[Stored entries]
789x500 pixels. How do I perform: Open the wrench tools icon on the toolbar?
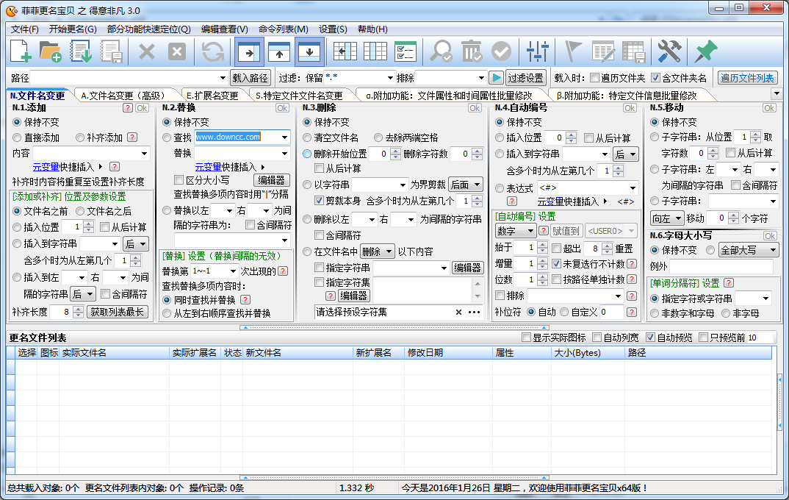click(x=671, y=51)
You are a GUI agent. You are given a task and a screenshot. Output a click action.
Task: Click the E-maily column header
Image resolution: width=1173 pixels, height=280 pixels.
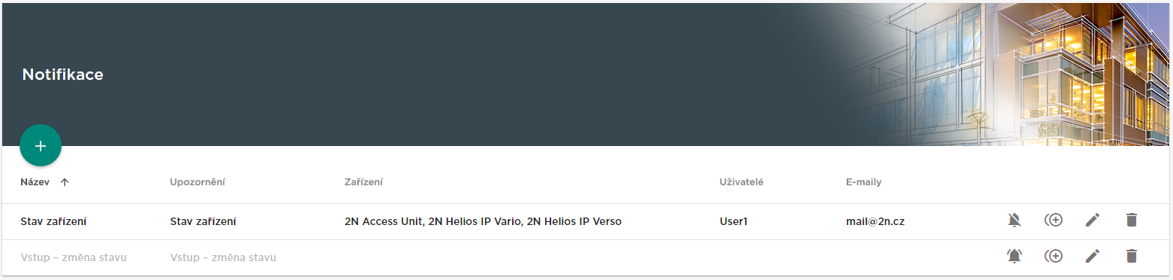pos(863,182)
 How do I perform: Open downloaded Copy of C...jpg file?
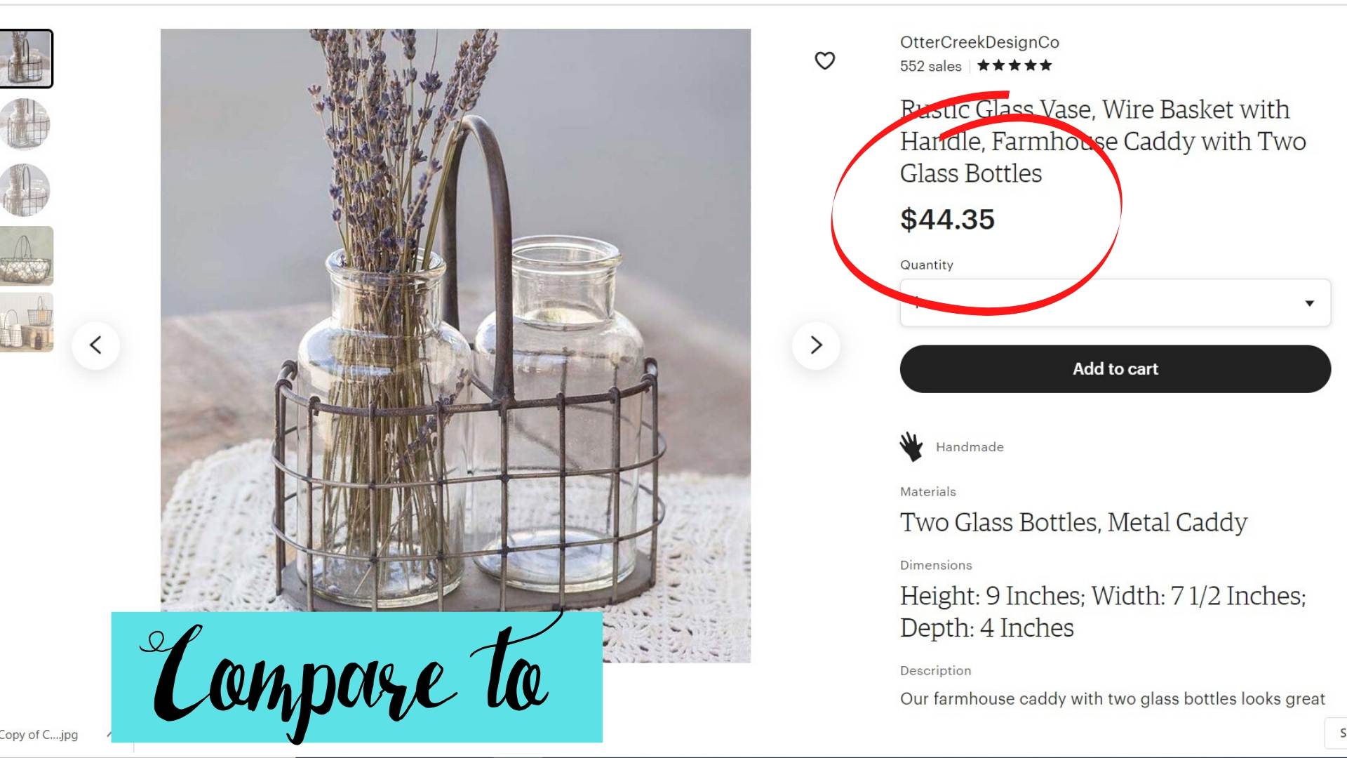click(x=39, y=735)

# What the exercise asks
Drop the pictures, then write out only the lines running from the one containing "Task: Click the E-maily column header" through the last line above, both included, exactly.

# Response to this task
Task: Click the E-maily column header
Image resolution: width=1173 pixels, height=280 pixels.
pos(863,182)
 How do I perform: Open downloaded Copy of C...jpg file?
click(x=39, y=735)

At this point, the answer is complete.